--- PROBLEMS TO SOLVE ---
(A) Reproduce the part of the forum thread from "There are countries" to "thinking about Sapphire.".
(B) Answer these questions from the forum thread, one per line:
(i) What does rtwjunkie find amusing about medi01?
(ii) According to medi01, under what condition does strong-arm politics work?
(iii) Which Sapphire premium dual-GPU cards does HumanSmoke name?

--- PASSAGE FOR REVIEW ---
===============
No, they clearly aren't.


----------



## rtwjunkie (Feb 29, 2016)

medi01 said:


> It sucks when they play dirty, the way nVidia does.



That plus all the simar comments.  What I find amusing is that you are so very naive to imagine AMD are somehow a model company.  

Frankly, your idealized and warped view of the business world does nothing but show you to be out of your element. You expect perfection and exaggerate the negatives, with normal business practices being blown up into a nefarious scheme to spread "evil".

LMFAO


----------



## medi01 (Feb 29, 2016)

rtwjunkie said:


> I find amusing is that you are so very naive to imagine AMD are somehow a model company.


Strong arm politics works only if you have dominant market position. AMD, being a permanent underdog, can not do such things even if it wanted to, it doesn't mean they wouldn't if they could.



rtwjunkie said:


> ...normal business practices...


Normal? As "everyone does it"? Or "the way it should be"? Or "I don't give a flying f**k?
Make up your mind.

There are countries where "normal" things nVidia did to XFX are illegal.


----------



## HumanSmoke (Feb 29, 2016)

Frick said:


> Yeah I know but I meant a series of them. It might have been Mars I was thinking about.. For some reason I was thinking about Sapphire.


The only Sapphire premium dual-GPU cards I can think of was the Toxic version of the HD 5970 - they and XFX released fairly pricey 4GB versions, and the HD 4870 X2 Atomic.


medi01 said:


> Talking about arguments lost on opponents, ironic.


It's not irony. You are the only one involved in the argument you are making.


medi01 said:


> A company does NOT need to strong arm journalists and suppliers to build great products.
> A company does NOT need to force proprietary APIs to build great products.


That has absolutely nothing to do with the points being made by me and others. You are right, Nvidia and Intel don't have to do these things to build great products. It is also a *FACT* that both Intel and Nvidia are the respective market leaders based on a strategies that DO leverage these practices among other facets of their business. Whether they NEED to or not is immaterial to the point being made. It is a part of historical fact that it is part of how they got where they are. You can argue all day about the rights and wrongs but it has no bearing on the fact that they are in the position they occupy. Squealing about injustice doesn't retroactively change the totals in the account books.
===============
Stored items
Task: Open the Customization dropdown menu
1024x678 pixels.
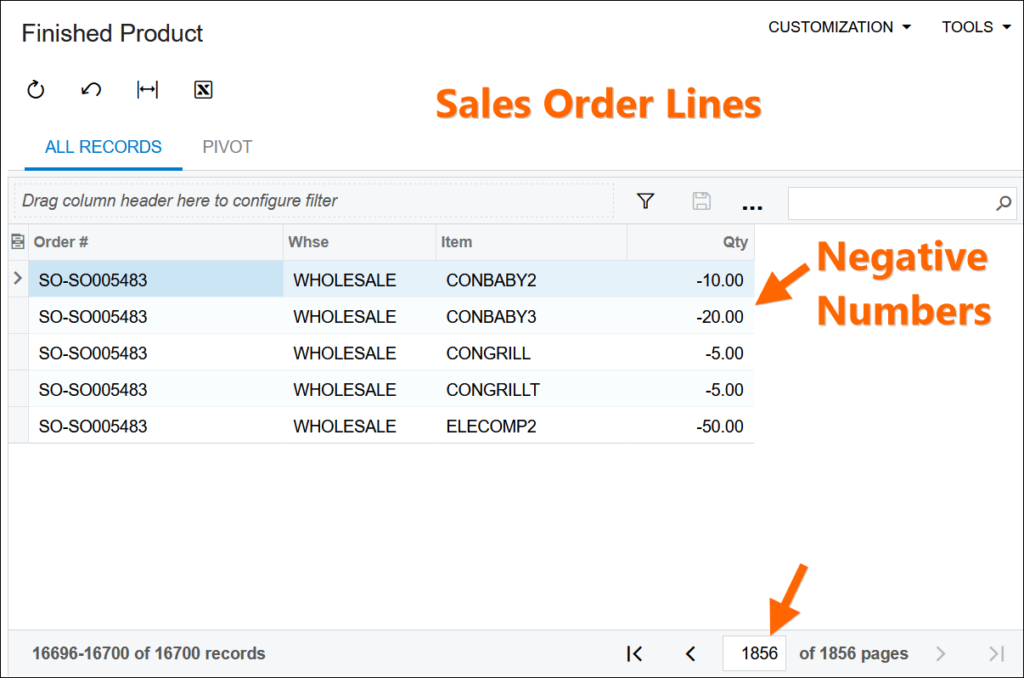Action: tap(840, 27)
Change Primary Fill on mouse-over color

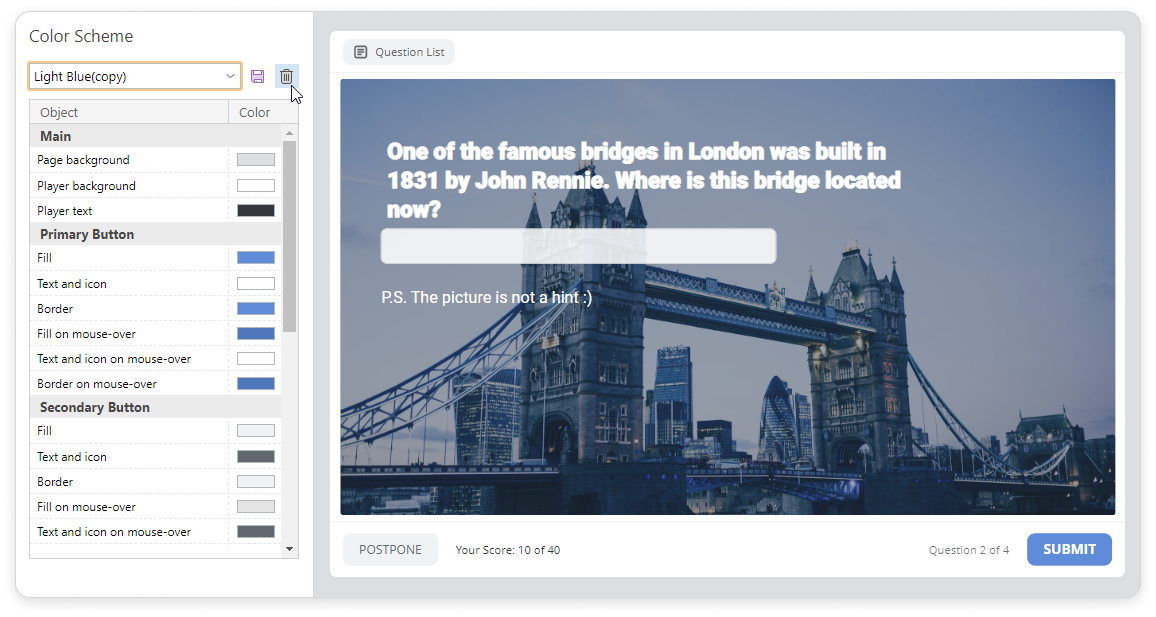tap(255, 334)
===============
--- PROBLEM SOLUTIONS ---
(A)
There are countries where "normal" things nVidia did to XFX are illegal.


----------



## HumanSmoke (Feb 29, 2016)

Frick said:


> Yeah I know but I meant a series of them. It might have been Mars I was thinking about.. For some reason I was thinking about Sapphire.

(B)
(i) That medi01 is naive enough to imagine AMD is somehow a model company.
(ii) Only if the company has a dominant market position.
(iii) The Toxic version of the HD 5970 and the HD 4870 X2 Atomic.